The English Patient. I read this book initially because of the movie. And of course I only wanted to see the movie because Ralph Fiennes was in it. Not the type of guy 15 year olds typically dream about, but I wasn’t a typical 15 year-old. He was serious, brooding, mysterious. The English Patient was one of the first “adult” book I ever read…it marked the point of distinction between what I read as a child and what I would read as an adult. I’ve come back to it countless times since, and each time I see myself in different places in the book. When I first read it I was head over heels about someone and saw myself as Almasy…I got where he was coming from. When I was in the Dominik situation (see above), and didn’t want to admit to myself that we weren’t going to be together beyond the end of the semester (he was going back to Germany), I read it and saw us clearly as Hana and Kip. The scene at the end where Kip is back in India and has a daughter and something she does reminds him of Hana…that thought really brought me to accept the situation for what it was and move on. A few years later, I had clearly become Katherine Clifton, in a situation I don’t want to discuss here (though one that turned out much better than the one in the novel). This book has helped me through a lot of stuff. Beyond that, Ondaatje is an amazing writer, and I cannot praise this novel enough for its poetry. It’s another one that I’ve beat up, underlined, dog-eared, and otherwise made my own.

◆ Dataset content
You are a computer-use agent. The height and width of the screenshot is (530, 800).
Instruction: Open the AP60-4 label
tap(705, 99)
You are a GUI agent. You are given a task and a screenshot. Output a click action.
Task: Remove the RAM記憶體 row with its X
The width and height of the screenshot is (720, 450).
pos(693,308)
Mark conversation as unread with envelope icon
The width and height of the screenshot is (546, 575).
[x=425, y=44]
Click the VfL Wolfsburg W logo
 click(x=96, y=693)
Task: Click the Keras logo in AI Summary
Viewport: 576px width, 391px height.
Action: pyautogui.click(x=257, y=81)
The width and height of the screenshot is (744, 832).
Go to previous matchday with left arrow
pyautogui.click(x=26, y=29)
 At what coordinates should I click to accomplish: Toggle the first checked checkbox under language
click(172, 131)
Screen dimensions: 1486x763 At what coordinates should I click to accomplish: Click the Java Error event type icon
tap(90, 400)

...

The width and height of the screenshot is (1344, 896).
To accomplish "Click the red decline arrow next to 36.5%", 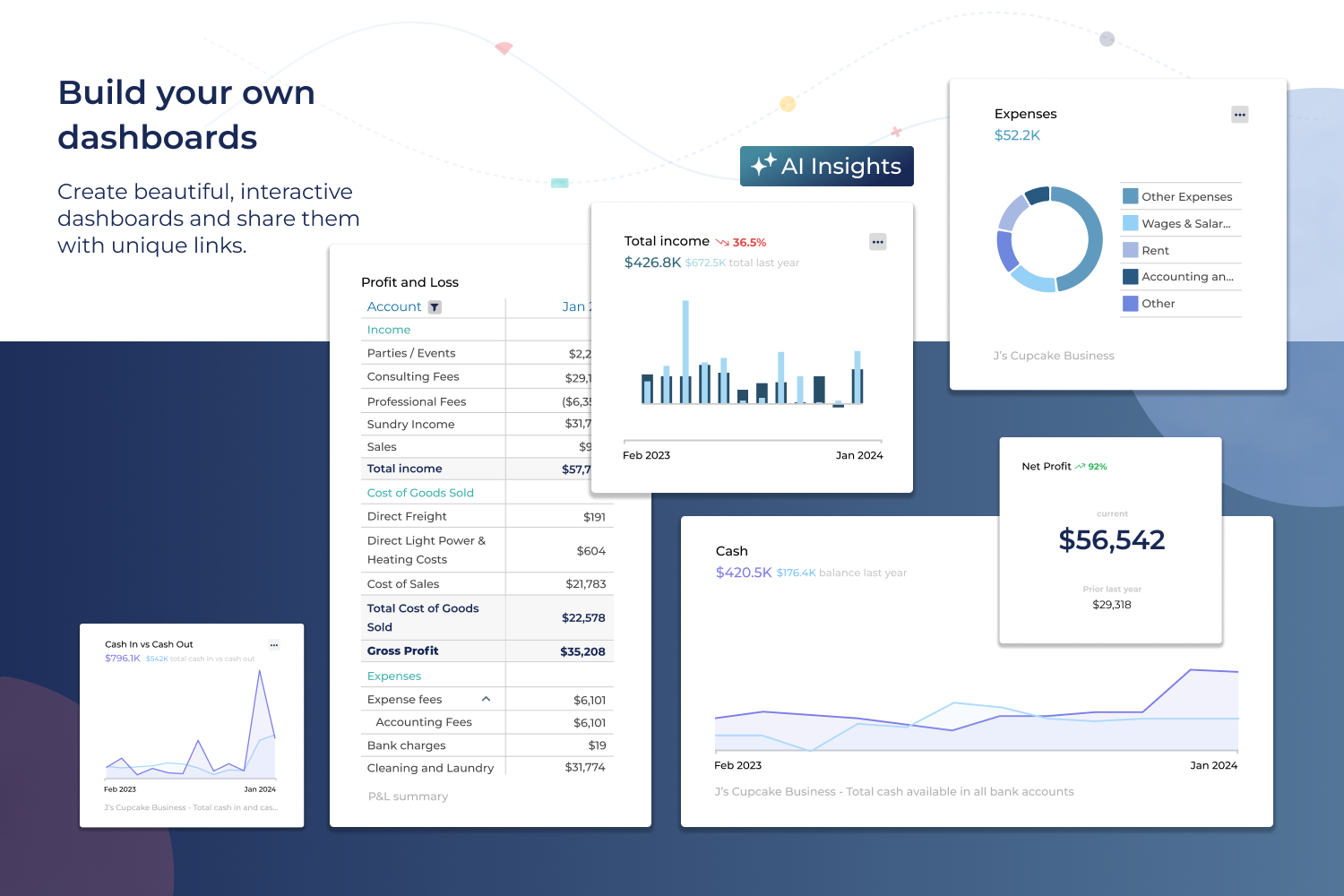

◆ Tasks and exercises
1. From the reflection on The English Patient, list every character from the novel that the writer names.
2. Decide whether each statement agrees with the reflection on The English Patient, answering yes or no and quoting the words that settle it: (a) The writer first read the book because of the movie. (b) Dominik was going back to France. (c) The writer has read the book only once.
3. Go on with the reflection on The English Patient from its last sentence.

◆ Task answers
1. Almasy, Hana, Kip, Katherine Clifton

2.
(a) Yes: "I read this book initially because of the movie."
(b) No: "he was going back to Germany"
(c) No: "I’ve come back to it countless times since"

3.
and, of course,
On the Road. I bought this book 13 years ago. It’s so beat up that I had to put packing tape all over it so the cover wouldn’t fall off. I have taken this book EVERYWHERE with me…after all, I think I’ve read it 10 times or so. The bookmark that’s in it is a candy wrapper from 12th grade (1998 probably). I got my senior pictures taken with it. It pages smell like incense because for a long time I kept all my incense on top of the book. There are notes and underlining and all the good stuff that comes with a well loved book. I don’t know where I’d be without it. Expect many more posts about Kerouac coming up...I'm working on a potentially massive project.